Farmers and monks angered at the planned Myo Thar Industrial Park, a 10,000-acre industrial park project in Mandalay, Myanmar

[GBP Note:  This appears to be an eminent domain issue but developers should also develop good relationships with their neighbors as this will impact the ability to attract quality tenants.  The Mandalay Myotha Industrial Development website does has a section on Corporate Social Responsibility as well as other information about the project.]

New Industrial Park in Burma Draws Ire of Farmers, Monks

By | Monday, October 7, 2013

MYO THAR TOWNSHIP, Mandalay Division — Farmers, residents and monks living around the site of the planned Myo Thar Industrial Park project in Mandalay division are complaining about encroachment on farmland, unfair compensation and the threat posed by the project to a religious site.

The industrial park is planned for 10,000 acres of land which has been taken from farmers living in at least 13 surrounding villages, and includes about 60 acres of a Buddhist monastery.

“Since we are going to lose almost all our land, what will we do for our living?” asked Aye Thin, a farmer from Paedaw village, Nga Zun Township, who said she has lost  70 acres of farmland, and that 20 acres more is at risk from the development.

“They said this project will give us job opportunities, but how can we earn enough for the living as we know only about planting crops.”

The project is being developed by Burmese company Royal Hi-Tech Group. The companies have begun demarcating the borders of the development using mechanical diggers. Some farmers say the diggers are encroaching on land that is not included in the announced project zone.

“They start digging on our land that is not being confiscated. We were told that this land is also in the project area, but actually we were not informed about that,” Aye Thin said.

“We pleaded to them not to dig, but they said we don’t have the power to order them. It seems we are going to lose every inch of our land.”

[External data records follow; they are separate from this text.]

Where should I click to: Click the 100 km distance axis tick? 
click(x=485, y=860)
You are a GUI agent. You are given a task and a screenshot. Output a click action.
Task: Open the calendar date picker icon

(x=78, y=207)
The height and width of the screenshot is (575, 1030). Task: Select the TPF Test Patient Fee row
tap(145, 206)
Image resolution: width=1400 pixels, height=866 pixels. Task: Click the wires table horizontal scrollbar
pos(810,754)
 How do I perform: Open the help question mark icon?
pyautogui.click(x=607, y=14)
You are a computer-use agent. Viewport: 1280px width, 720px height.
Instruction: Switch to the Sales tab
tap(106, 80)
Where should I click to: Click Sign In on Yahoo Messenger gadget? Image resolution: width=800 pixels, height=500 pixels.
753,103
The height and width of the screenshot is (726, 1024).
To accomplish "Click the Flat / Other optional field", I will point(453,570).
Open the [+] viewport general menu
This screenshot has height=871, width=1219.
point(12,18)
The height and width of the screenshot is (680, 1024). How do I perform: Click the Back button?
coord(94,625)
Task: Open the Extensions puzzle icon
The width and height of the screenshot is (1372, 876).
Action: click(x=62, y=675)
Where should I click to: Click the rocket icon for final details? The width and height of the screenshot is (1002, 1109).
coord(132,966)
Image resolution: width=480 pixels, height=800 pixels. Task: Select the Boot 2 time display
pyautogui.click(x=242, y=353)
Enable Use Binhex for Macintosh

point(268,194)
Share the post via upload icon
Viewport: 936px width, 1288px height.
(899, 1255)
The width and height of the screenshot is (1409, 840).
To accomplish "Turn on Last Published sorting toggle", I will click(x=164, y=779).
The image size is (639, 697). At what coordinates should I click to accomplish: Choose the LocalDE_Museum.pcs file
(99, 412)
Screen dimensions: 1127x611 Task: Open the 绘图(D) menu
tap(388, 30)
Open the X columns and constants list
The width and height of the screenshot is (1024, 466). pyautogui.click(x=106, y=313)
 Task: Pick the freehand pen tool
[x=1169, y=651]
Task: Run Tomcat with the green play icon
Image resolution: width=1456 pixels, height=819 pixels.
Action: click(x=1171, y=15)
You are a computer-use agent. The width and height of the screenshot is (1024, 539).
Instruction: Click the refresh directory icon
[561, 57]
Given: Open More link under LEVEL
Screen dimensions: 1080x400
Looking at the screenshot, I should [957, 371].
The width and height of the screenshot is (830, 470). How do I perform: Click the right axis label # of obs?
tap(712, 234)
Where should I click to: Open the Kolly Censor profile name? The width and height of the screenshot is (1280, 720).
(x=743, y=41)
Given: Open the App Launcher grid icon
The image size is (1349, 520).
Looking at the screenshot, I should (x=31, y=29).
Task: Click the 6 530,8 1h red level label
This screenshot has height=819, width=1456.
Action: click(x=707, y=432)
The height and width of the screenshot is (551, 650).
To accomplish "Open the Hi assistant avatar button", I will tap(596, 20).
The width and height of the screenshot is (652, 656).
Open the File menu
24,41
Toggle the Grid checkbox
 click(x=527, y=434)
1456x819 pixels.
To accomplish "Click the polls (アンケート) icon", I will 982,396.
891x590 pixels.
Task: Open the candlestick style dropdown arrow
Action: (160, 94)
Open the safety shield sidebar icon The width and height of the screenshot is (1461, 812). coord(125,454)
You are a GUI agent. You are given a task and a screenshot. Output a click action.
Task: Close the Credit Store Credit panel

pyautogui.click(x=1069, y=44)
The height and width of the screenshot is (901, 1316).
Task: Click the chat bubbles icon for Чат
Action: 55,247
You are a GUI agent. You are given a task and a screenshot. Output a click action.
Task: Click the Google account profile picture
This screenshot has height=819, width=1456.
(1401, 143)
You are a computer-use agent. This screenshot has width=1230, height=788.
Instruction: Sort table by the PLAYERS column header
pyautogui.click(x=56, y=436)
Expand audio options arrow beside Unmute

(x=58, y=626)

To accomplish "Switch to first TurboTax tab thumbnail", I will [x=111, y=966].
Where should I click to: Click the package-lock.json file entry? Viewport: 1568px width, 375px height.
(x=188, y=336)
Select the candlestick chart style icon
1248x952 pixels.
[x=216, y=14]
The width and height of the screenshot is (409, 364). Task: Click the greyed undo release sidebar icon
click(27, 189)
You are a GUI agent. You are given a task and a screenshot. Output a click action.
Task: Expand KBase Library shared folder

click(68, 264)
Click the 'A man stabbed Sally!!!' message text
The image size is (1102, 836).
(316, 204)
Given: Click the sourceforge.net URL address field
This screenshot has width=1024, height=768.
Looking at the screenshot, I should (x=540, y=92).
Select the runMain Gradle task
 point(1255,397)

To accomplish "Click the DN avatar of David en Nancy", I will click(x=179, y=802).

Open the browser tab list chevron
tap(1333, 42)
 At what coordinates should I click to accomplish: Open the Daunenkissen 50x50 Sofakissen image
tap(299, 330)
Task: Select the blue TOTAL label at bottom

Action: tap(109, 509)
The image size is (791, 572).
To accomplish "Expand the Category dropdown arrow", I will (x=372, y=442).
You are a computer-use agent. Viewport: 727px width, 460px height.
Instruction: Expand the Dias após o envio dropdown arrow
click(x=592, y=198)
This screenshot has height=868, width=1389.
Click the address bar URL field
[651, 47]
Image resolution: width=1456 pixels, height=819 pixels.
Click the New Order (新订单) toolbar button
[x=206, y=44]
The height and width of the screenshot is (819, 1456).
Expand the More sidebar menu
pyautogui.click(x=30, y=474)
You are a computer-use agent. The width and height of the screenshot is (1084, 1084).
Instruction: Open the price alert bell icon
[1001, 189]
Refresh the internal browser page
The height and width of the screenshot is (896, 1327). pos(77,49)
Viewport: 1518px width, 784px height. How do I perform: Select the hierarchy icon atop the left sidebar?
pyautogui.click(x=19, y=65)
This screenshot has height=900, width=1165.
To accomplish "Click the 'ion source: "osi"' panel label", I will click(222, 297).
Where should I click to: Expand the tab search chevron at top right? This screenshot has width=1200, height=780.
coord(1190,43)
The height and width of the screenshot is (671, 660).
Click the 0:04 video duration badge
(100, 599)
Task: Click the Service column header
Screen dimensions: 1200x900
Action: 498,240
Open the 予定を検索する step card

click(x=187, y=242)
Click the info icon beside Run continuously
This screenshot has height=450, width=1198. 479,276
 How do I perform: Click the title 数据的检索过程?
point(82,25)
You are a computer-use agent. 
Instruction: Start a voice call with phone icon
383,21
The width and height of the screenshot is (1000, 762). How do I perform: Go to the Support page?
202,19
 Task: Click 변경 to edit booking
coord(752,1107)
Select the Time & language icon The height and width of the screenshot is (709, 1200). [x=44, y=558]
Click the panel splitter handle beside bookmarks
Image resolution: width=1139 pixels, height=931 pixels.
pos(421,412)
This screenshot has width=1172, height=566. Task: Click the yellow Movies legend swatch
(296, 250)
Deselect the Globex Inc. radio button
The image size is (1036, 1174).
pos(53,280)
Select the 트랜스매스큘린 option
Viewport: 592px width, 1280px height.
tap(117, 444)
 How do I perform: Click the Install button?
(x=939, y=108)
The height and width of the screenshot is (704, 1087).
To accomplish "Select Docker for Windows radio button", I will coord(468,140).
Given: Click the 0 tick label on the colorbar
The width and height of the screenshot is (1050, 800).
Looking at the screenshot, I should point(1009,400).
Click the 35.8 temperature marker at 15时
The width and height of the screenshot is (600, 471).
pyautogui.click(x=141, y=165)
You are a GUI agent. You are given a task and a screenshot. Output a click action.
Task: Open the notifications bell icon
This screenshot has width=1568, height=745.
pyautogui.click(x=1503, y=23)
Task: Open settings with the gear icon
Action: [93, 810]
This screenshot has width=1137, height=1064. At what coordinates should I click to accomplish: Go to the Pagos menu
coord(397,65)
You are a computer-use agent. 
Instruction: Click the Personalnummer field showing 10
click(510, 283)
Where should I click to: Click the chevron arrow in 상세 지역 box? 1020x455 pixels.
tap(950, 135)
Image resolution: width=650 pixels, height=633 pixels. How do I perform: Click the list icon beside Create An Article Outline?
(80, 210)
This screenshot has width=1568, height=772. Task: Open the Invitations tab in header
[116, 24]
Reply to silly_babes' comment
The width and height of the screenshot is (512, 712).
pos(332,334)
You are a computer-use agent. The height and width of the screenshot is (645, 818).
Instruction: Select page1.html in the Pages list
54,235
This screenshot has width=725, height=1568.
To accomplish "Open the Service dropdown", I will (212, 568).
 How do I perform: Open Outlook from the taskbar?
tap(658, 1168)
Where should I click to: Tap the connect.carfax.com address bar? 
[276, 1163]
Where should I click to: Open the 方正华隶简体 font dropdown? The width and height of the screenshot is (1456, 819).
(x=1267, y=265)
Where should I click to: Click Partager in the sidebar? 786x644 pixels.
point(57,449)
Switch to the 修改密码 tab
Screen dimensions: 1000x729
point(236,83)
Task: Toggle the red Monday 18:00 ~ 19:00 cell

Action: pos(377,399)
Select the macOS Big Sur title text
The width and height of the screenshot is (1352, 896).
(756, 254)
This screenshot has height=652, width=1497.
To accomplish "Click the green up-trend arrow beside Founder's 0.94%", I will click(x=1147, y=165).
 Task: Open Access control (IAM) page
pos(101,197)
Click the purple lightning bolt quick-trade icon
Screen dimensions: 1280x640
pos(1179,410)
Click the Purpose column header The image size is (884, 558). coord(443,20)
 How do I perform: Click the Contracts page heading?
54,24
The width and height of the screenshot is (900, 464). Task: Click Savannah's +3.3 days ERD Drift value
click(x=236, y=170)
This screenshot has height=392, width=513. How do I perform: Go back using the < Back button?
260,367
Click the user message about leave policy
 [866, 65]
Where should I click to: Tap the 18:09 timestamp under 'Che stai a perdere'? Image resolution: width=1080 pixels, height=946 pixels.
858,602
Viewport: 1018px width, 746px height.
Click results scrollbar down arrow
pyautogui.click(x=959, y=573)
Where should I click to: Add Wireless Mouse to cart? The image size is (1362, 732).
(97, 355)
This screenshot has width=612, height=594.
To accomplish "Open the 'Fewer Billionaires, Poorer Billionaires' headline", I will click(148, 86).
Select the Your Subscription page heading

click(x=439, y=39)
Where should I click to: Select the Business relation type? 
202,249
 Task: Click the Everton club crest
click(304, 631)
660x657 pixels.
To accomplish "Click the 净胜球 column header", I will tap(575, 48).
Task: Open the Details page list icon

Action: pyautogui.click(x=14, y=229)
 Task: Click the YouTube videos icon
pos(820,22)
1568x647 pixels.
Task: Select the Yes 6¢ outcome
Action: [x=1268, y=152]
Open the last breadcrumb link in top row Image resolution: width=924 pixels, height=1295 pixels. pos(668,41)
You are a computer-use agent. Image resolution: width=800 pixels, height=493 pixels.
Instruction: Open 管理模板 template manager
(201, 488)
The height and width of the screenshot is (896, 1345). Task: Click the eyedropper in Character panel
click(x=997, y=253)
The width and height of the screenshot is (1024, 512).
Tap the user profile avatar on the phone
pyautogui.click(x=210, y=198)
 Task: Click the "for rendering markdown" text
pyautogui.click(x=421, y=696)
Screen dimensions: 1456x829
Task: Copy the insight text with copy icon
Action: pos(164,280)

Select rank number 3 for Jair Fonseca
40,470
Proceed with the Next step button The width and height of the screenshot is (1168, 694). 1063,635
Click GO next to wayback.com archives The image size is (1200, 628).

Farmers who are unable to show land ownership documents said they are forced to take 500,000 kyat, about US$520, as compensation for each acre of land. Others who have the document received 2 million kyat, about $2,080, per acre.

“Our land was owned and inherited from generation to generation, so how can we present the papers?” said Soe Nyunt from Nawarat village, who said he lost 20 acres of farmland, but was only compensated for 6 acres.

“However, no matter how much we get for compensation, we just want land to work on for we know nothing apart from farming.”